The New York Times headquarters in New York City. (Haxorjoe / CC BY-SA 3.0)

Let us now praise the most reviled group of people in America: so-called “elites.” And how about a round of applause for the hated “mainstream media” as well.

If you listen to Donald Trump, or even if you paid attention to Bernie Sanders during the primary season, you might think all the nation’s problems can be blamed on two pointy-headed cabals. The “elites” who rigged the system to benefit themselves at the expense of everyone else; and the puppy-dog “mainstream media” or “MSM,” also known as the “corporate media,” who were complicit.

Even as the Trump campaign devolves into raving lunacy and most Sanders supporters line up behind Hillary Clinton, the idea lives on: “Regular” or “everyday” Americans have been failed by out-of-touch elites and the MSM who basically have screwed up the country.

Such thinking is no more sound than Trump’s conviction that all the nation’s ills should be blamed on Mexicans and Muslims.

First, the elites: Who are they, anyway? I’ve always tried to avoid using the term because it is so imprecise as to be virtually meaningless.

If it means those with exceptional wealth, power or influence, then surely a billionaire such as Trump and a U.S. senator such as Sanders would qualify as members. If you fly around in a private jet with your name on the side, or sit among just 535 men and women who get to write the nation’s laws, you’re obviously not what anyone would call ordinary. I suppose their supporters might see them as traitors to their class.

Often the word “elites” is used to mean “experts,” as in “foreign policy elites have made a tragic mess of the Middle East” or “economic policy elites have given away the store in lopsided free-trade agreements.” Let’s assume that both these propositions are true. It is a matter of historical fact that the architects of the Iraq War — the single biggest U.S. foreign policy blunder in my lifetime — and the authors of NAFTA and other free-trade pacts were, indeed, recognized experts in their fields.

But what makes anyone think the Middle East would be less bloody, or the Islamic State less of a terrorist threat, if U.S. policy had been run by people who had no expertise — who knew nothing about the region’s history, religious schisms or ethnic divides? Or that a better Trans-Pacific Partnership pact could be negotiated by someone wholly unfamiliar with the arcane minutiae of international trade agreements?

Ignorance is not a virtue. Knowledge is not a vice. Pointy-heads who spend years gaining expertise in a given field may make mistakes, but the remedy is to replace them with pointy-heads who have different views — not with know-nothings who would try to navigate treacherous terrain on instinct alone. (See: Trump’s policy positions on, well, anything.)

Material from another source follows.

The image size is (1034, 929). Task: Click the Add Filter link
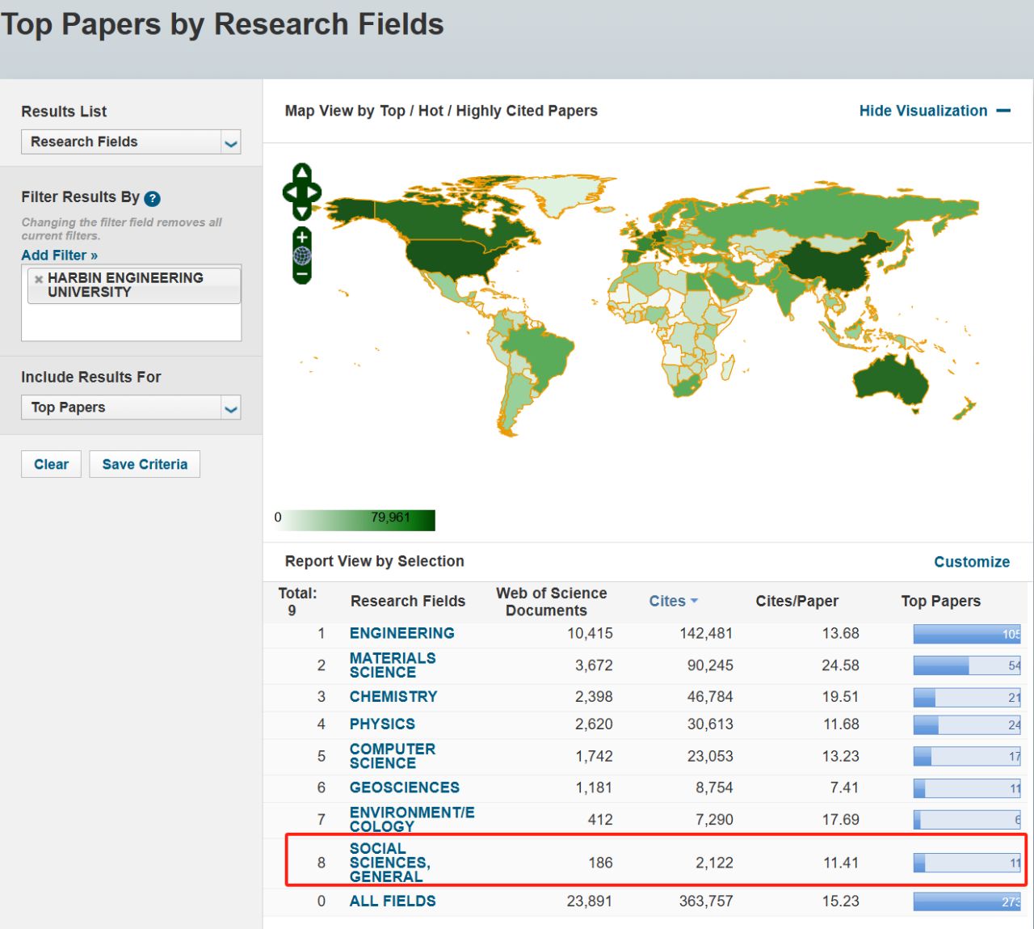(x=59, y=255)
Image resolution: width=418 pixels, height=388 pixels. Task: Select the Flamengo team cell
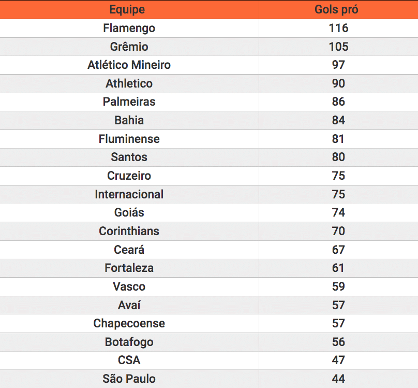(x=129, y=28)
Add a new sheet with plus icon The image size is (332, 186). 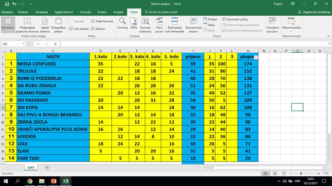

As for the much-disparaged media, I get emails every day from people who demand to know why we in the “MSM” or “corporate media” are covering up some scandal. The emails then go on to describe said scandal at great length and in microscopic detail, often quoting stories from The Washington Post, The New York Times, NBC News or other leading media outlets. I often write back that if we’re trying to cover up the outrage in question, we’re obviously doing a lousy job.

One of the glories of this country is that anybody with a website can be a journalist. One of the realities, however, is that only news organizations of a certain size have the resources and, yes, the expertise to unearth some stories. There are exceptions, of course — bloggers who come to own a certain niche of subject matter, say, or scribes who know every nook and cranny of a given community. But day in and day out, it’s the MSM that delivers the goods.

Many who attack the media for being feckless or out of touch really have a different complaint: You should spend more column inches and air time reinforcing my view of the world.

Sorry, but that’s not what we’re here for.

When he bought The Washington Post in 1933, Eugene Meyer published a set of seven “principles,” which began with this one: “The first mission of a newspaper is to tell the truth as nearly as the truth may be ascertained.”

There is such a thing as the truth, just as there is such a thing as valuable expertise. Even if it’s “elite” and “mainstream” to say so.